Capodanno in piazza e comunità viva: la lezione di Vallerotonda

Quasi duecento persone in piazza per San Silvestro, nel rispetto delle regole e con l’amministrazione in una versione inedita. Il sindaco organizza e serve ai tavoli. A Vallerotonda il Capodanno diventa un modello concreto contro lo spopolamento dei piccoli comuni.

La notizia non è solo che a Vallerotonda, la notte di San Silvestro, quasi duecento persone si sono ritrovate nel piazzale del Municipio per aspettare insieme il nuovo anno. La notizia è come tutto questo è stato possibile. Giovanni Di Meo, sindaco del piccolo comune incastonato tra i monti delle Mainarde ed i suoi collaboratori hanno deciso di trasformarsi in organizzatori pur di regalare alla comunità un Capodanno sicuro.

Cosa significa ‘sicuro‘? Per una comunità come quella di Vallerotonda significa ‘sotto casa‘, ‘a portata di mano‘, senza la necessità di dover prendere l’auto e scendere fino alla Casilina per raggiungere, dopo curve e tornanti, il primo posto utile per festeggiare. Significa dare un’occasione ai più giovani per restare e non dover soffocare nella noia di tutti i giorni. In sintesi: un evento capace di aggregare, partecipato e capace di parlare soprattutto alle nuove generazioni.

Sindaco e amministrazione a servire ai tavoli

Un momento del veglione di Vallerotonda

Un ruolo inedito, certo, ma svolto senza improvvisazione e senza scorciatoie. Perché dietro il veglione in piazza a Vallerotonda c’è stato il rispetto rigoroso di tutte le regole previste per una manifestazione pubblica: piano di sicurezza, presenza di sorveglianza in piazza, tendone riscaldato, servizi, musica autorizzata, SIAE. Nessun dettaglio è stato tralasciato.

Poi, una volta garantita la sicurezza, è arrivata la parte più simbolica e forse più potente dell’intera iniziativa: il sindaco, i suoi stretti collaboratori e personale volontario che si rimboccano le maniche e servono ai tavoli. Non per folclore, ma per senso di responsabilità. Perché nei piccoli comuni l’amministrazione non è mai solo un ruolo, è presenza quotidiana.

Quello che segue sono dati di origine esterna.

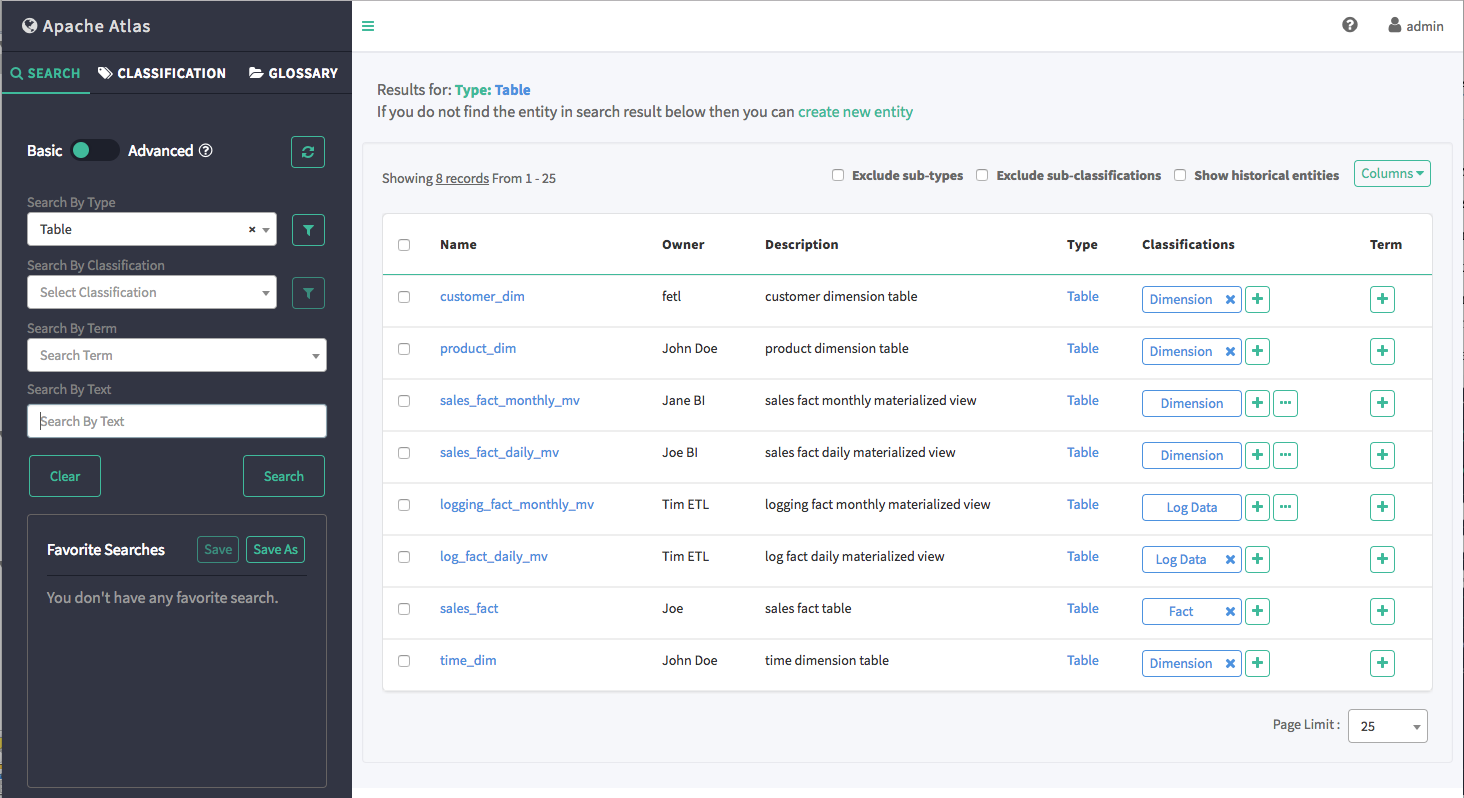Image resolution: width=1464 pixels, height=798 pixels.
Task: Add a term to product_dim
Action: point(1382,351)
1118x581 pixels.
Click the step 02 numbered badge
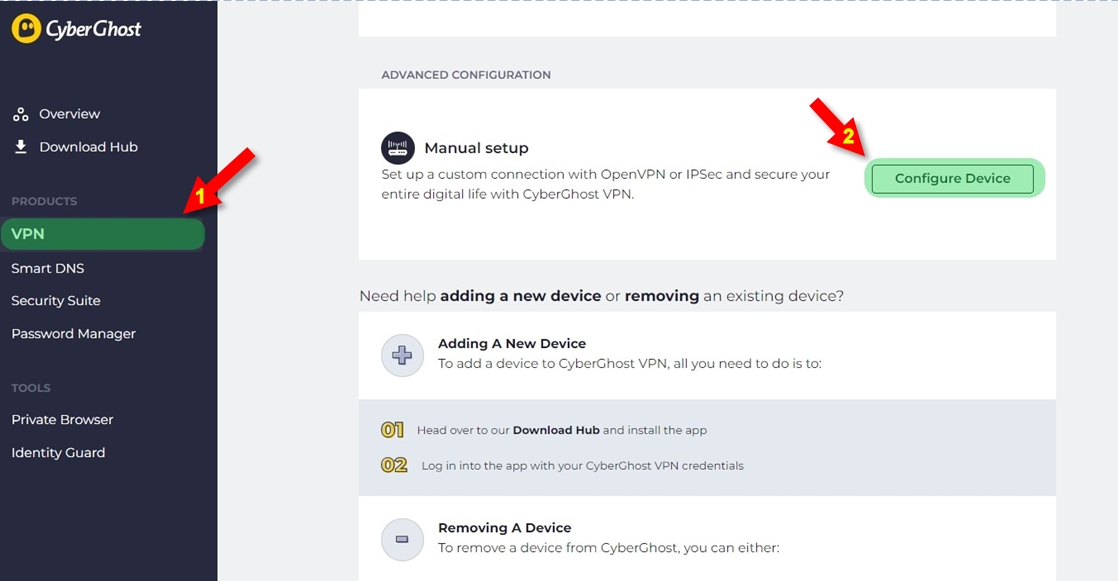[392, 464]
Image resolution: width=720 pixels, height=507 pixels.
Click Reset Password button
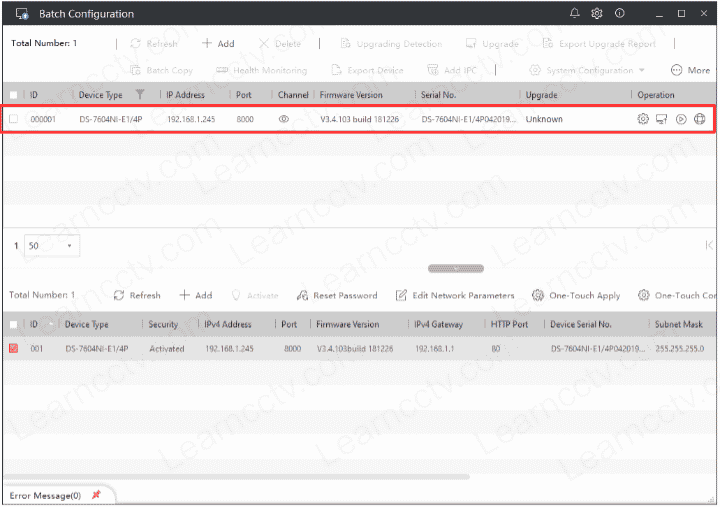337,296
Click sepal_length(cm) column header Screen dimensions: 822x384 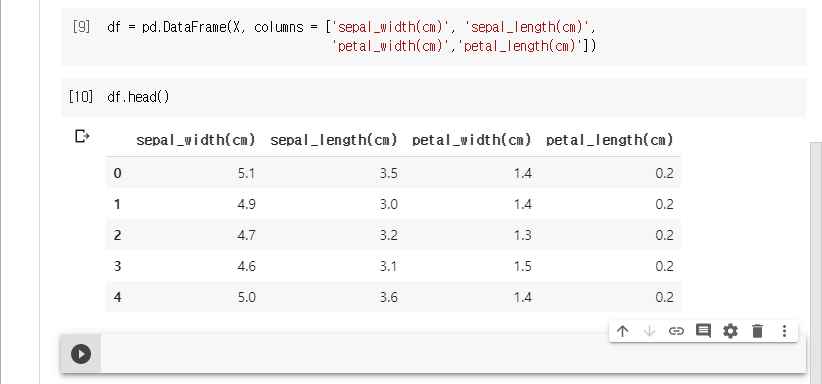pos(334,140)
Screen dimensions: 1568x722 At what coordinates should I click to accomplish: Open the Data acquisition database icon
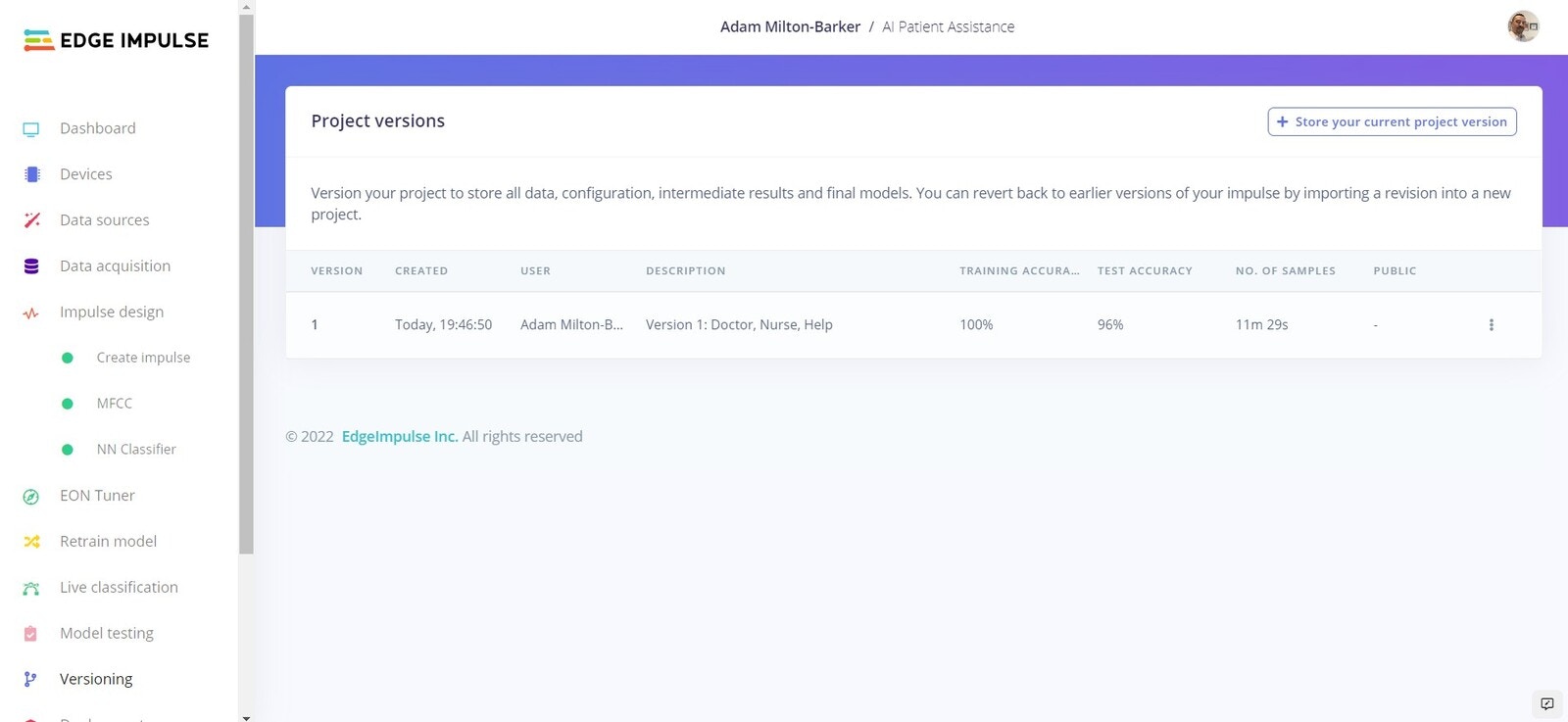(x=31, y=266)
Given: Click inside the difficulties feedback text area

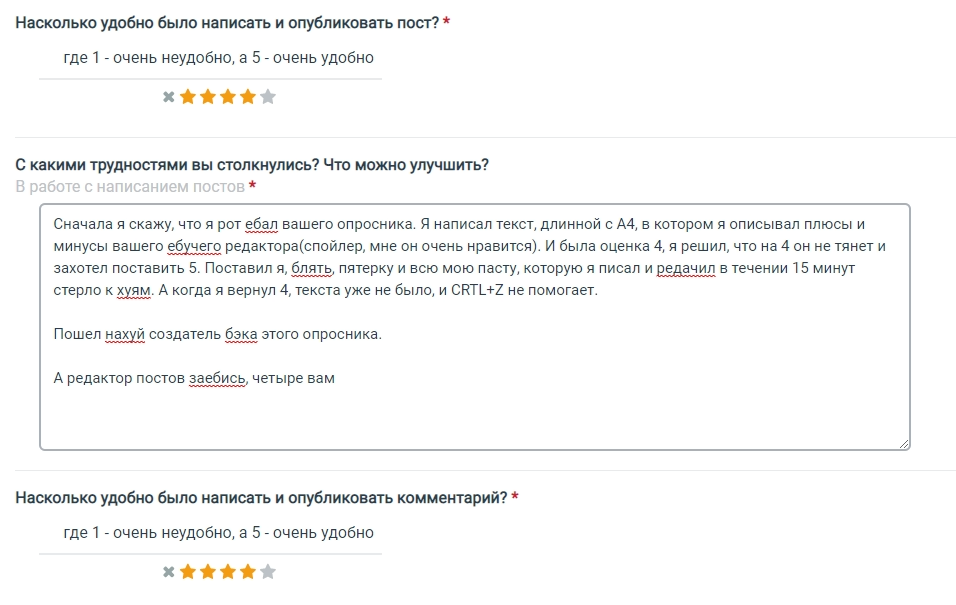Looking at the screenshot, I should click(x=475, y=327).
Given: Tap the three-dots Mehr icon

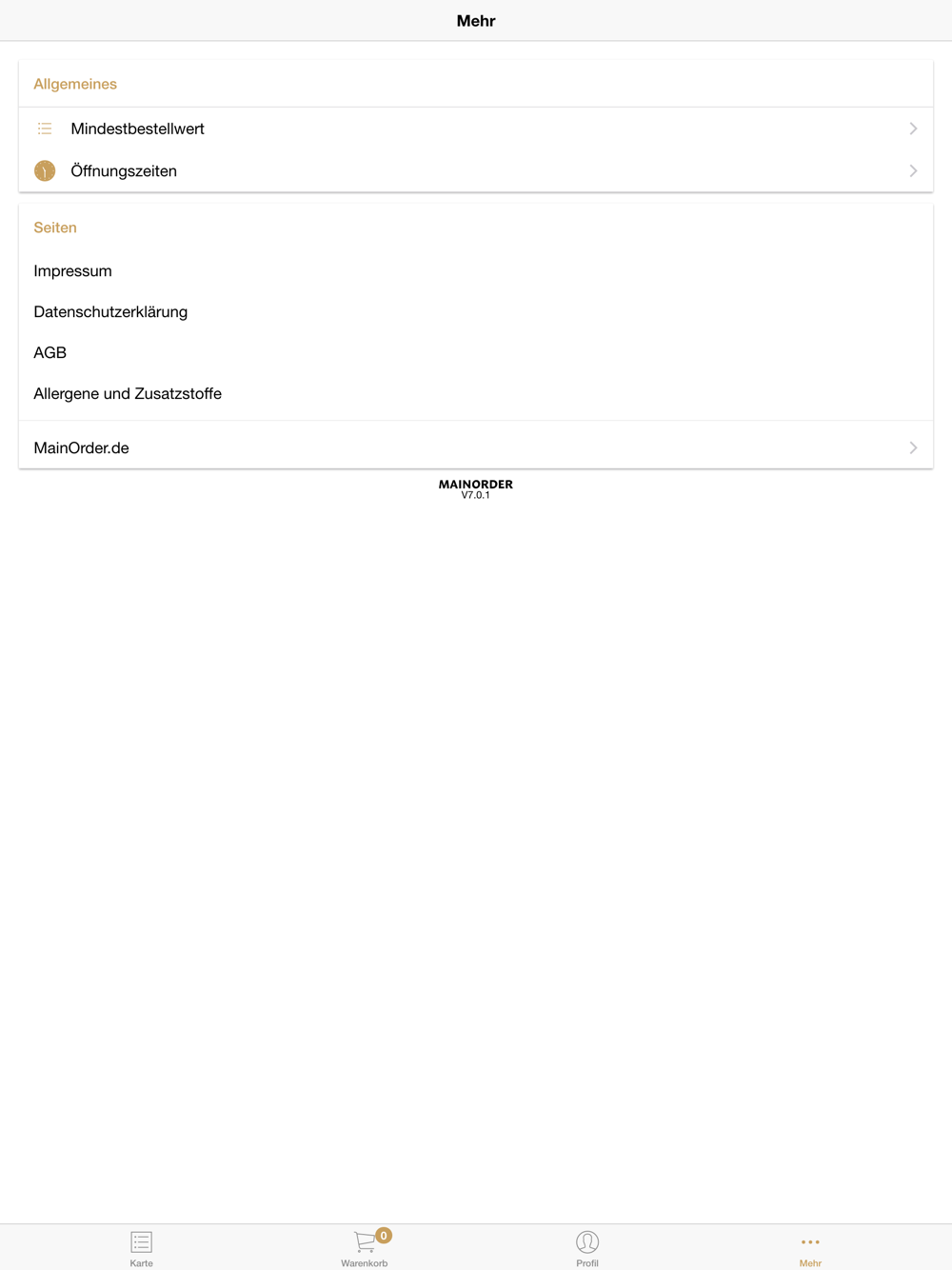Looking at the screenshot, I should 810,1241.
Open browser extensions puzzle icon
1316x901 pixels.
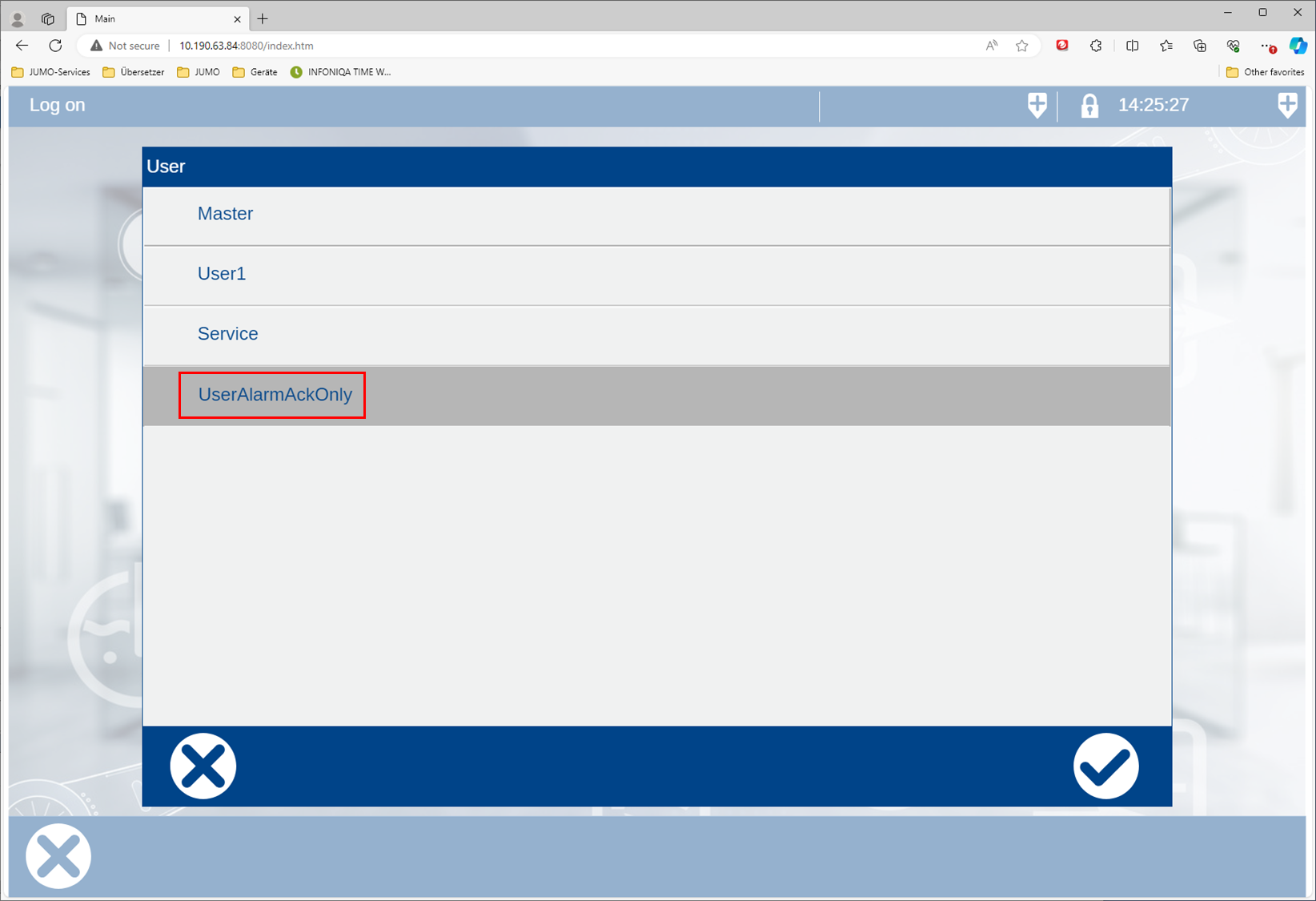(1096, 46)
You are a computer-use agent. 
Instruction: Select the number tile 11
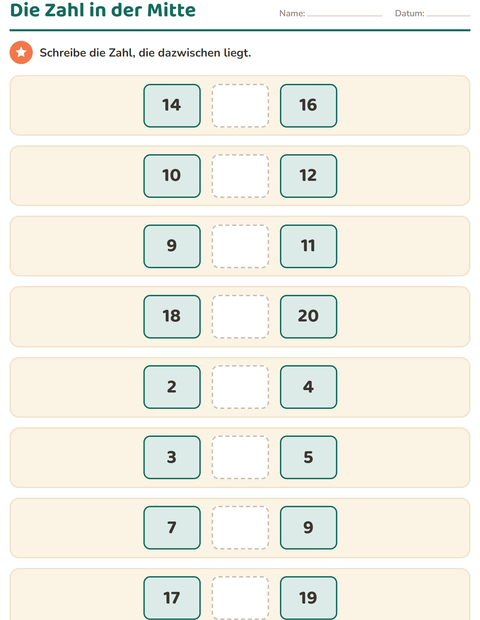pyautogui.click(x=308, y=246)
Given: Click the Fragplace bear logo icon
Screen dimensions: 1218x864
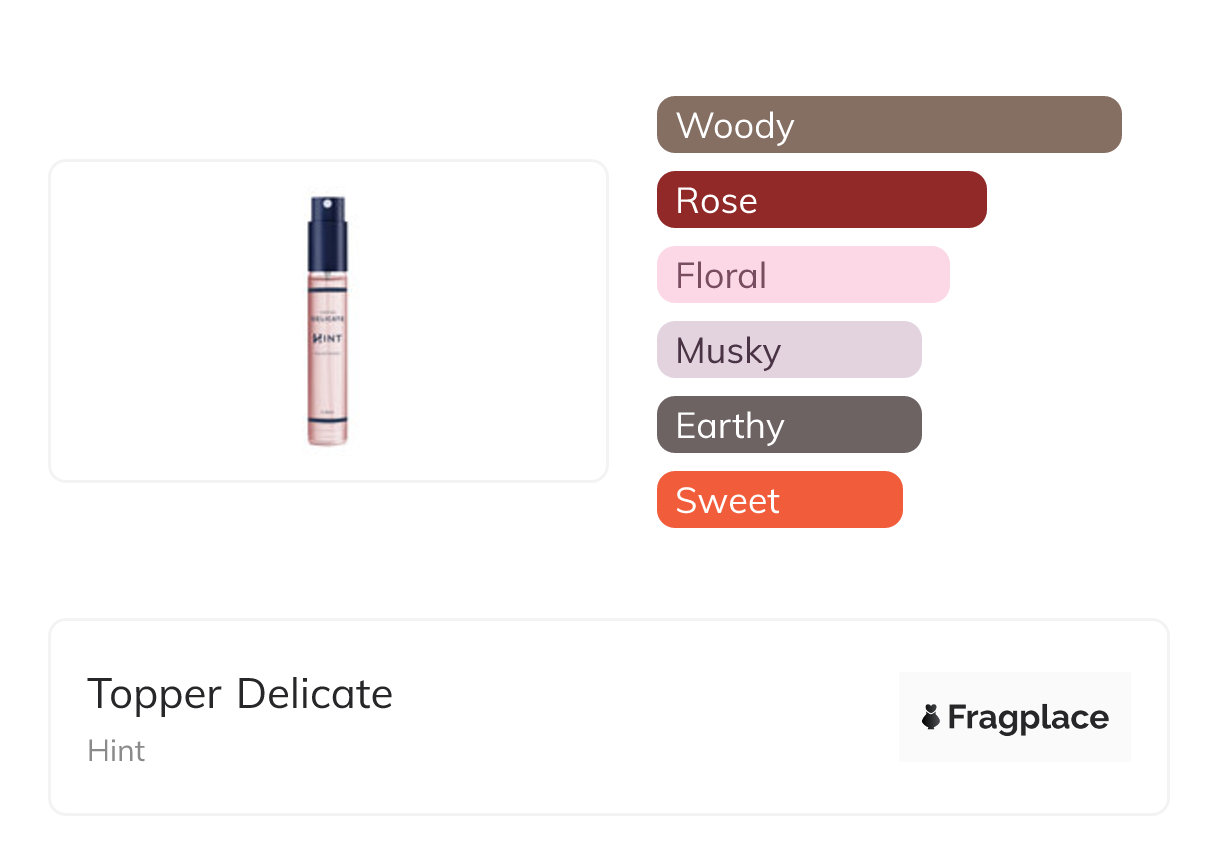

Il risultato è stato un evento unico, ordinato, sicuro e capace di coinvolgere anche i più giovani. Un’alternativa concreta alle “fughe” verso altri centri, ai viaggi notturni in auto, ai rischi che spesso accompagnano le notti di festa quando nei paesi non c’è nulla da fare.

La risposta a chi fugge

Vallerotonda (Foto © Pietro Scerrato)

Ed è qui che la vicenda di Vallerotonda smette di essere solo cronaca locale e diventa una chiave di lettura nazionale. Lo spopolamento dei piccoli comuni, in particolare di quelli montani, non si combatte solo con incentivi fiscali o bandi europei. Si combatte anche – e forse prima di tutto – restituendo senso alla vita comunitaria.

Un paese che offre occasioni di incontro, che coinvolge tutte le generazioni, che dimostra di saper organizzare eventi complessi nel rispetto delle regole, è un paese che manda un messaggio chiaro: qui si può restare. Qui si può crescere. Qui si può vivere.

Il sindaco Giovanni Di Meo

La notte di Capodanno a Vallerotonda ha mostrato che il rilancio delle aree interne passa da scelte che non si limitano a gestire l’ordinario ma ci mettono la faccia – e le mani – per tenere accesa la luce delle proprie comunità.

I numeri parlano chiaro: le culle sono sempre più vuote anche in Ciociaria come nel resto d’Italia, i borghi sono sempre più vuoti. Quella piazza piena tra le montagne delle Mainarde vale più di molte analisi sul declino demografico. Perché racconta una verità semplice: senza comunità vive, non esiste futuro possibile per i piccoli Comuni.